Esophagectomy followed by reconstruction surgery has been the most reliable modality for treatment in patients without evidence of disease spread.

Different surgical approaches, such as the Sweet esophagectomy, Ivor Lewis esophagectomy, McKeown esophagectomy, and transhiatal esophagectomy, have been used clinically based on specific locations in the esophageal cancer.

For cancer of the middle or lower segment of the thoracic esophagus, the Ivor Lewis esophagectomy and the Sweet esophagectomy through the left thoracic approach are the mainstream standard surgical approaches.

Conventional surgical treatment involves open esophagectomy (OE) using transthoracic or transhiatal approaches which are associated with high mortality and morbidity especially respiratory complications (RCs) that are common with open esophagectomy and can increase the risk of death by up to 20%.

Traditionally, an esophagectomy was performed through a right thoracotomy and laparotomy. However, these patients are at a high risk for developing postoperative pulmonary complications. In order to decrease postoperative morbidity, minimally invasive surgical techniques were introduced in the treatment of esophageal cancer.

The first thoracoscopic esophageal mobilizations for esophagectomy were performed in the early 1990s by A. Cuschieri.

Then, DePaula and colleagues and Swanström and Hansen separately published the first totally minimally invasive transhiatal esophagectomies in 1995 and 1997, respectively. Subsequently, many centers began to adapt their preferred technique to minimally invasive approaches and gained significant experience in laparoscopic and thoracoscopic approaches to esophagectomy.

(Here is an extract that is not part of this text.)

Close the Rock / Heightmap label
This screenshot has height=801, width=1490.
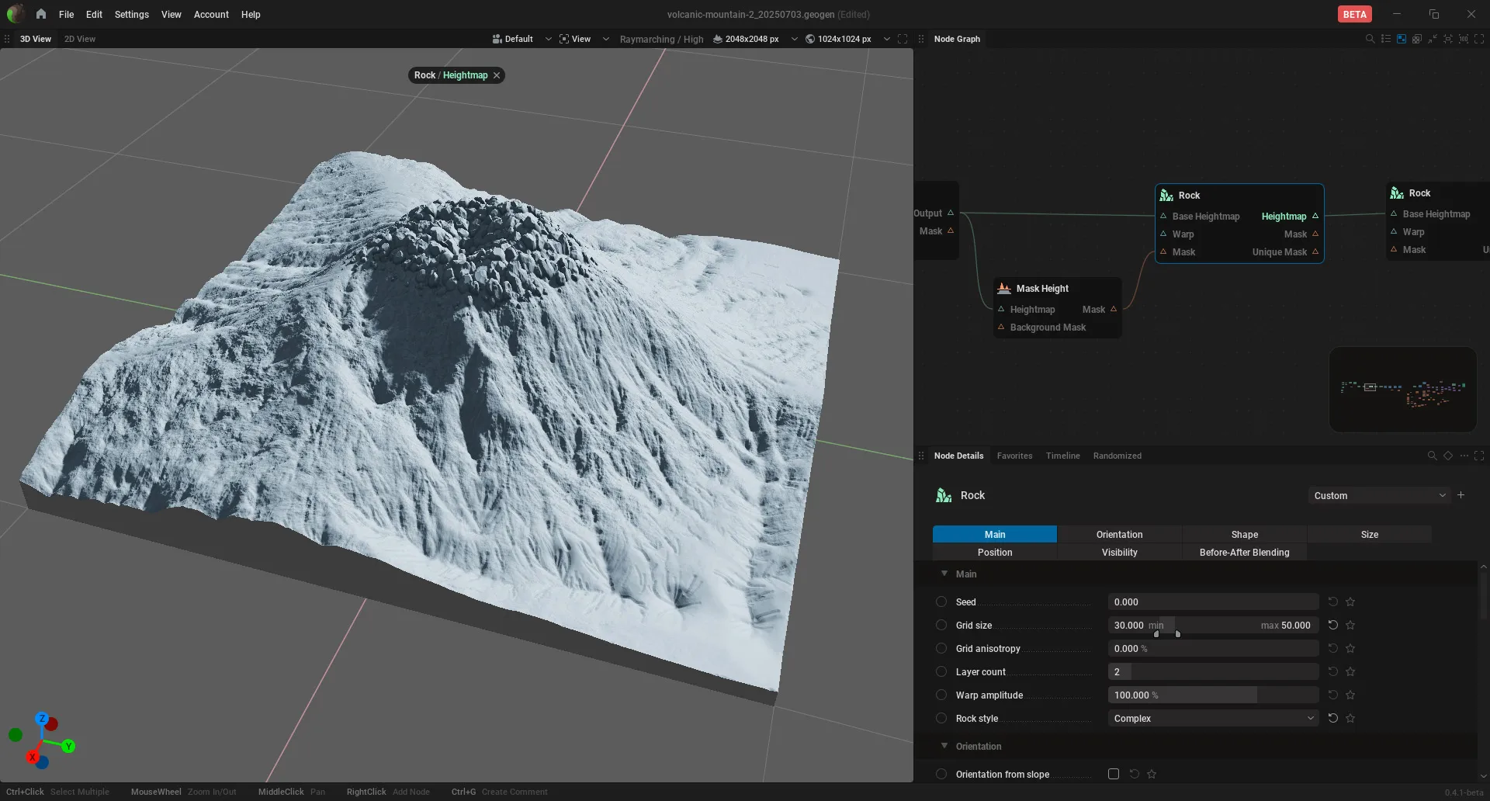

Luketich et al. first identified the combined thoracoscopic esophageal mobilization followed by the laparoscopic fashioning of the gastric conduit and the development of an esophagogastric anastomosis in the cervical region.

In recent decades, minimally invasive esophagectomy (MIE) has become an alternative to open esophagectomy. minimally invasive esophagectomy (MIE) involves several techniques including total MIE (tMIE), hybrid minimally invasive esophagectomy (hMIE), and robotic surgery .

The procedure consists presently of three main techniques: combined thoracoscopic and laparoscopic approach (Ivor Lewis); thoracoscopic, laparoscopic, and cervical approach (three-hole); or laparoscopic and cervical approach only (transhiatal).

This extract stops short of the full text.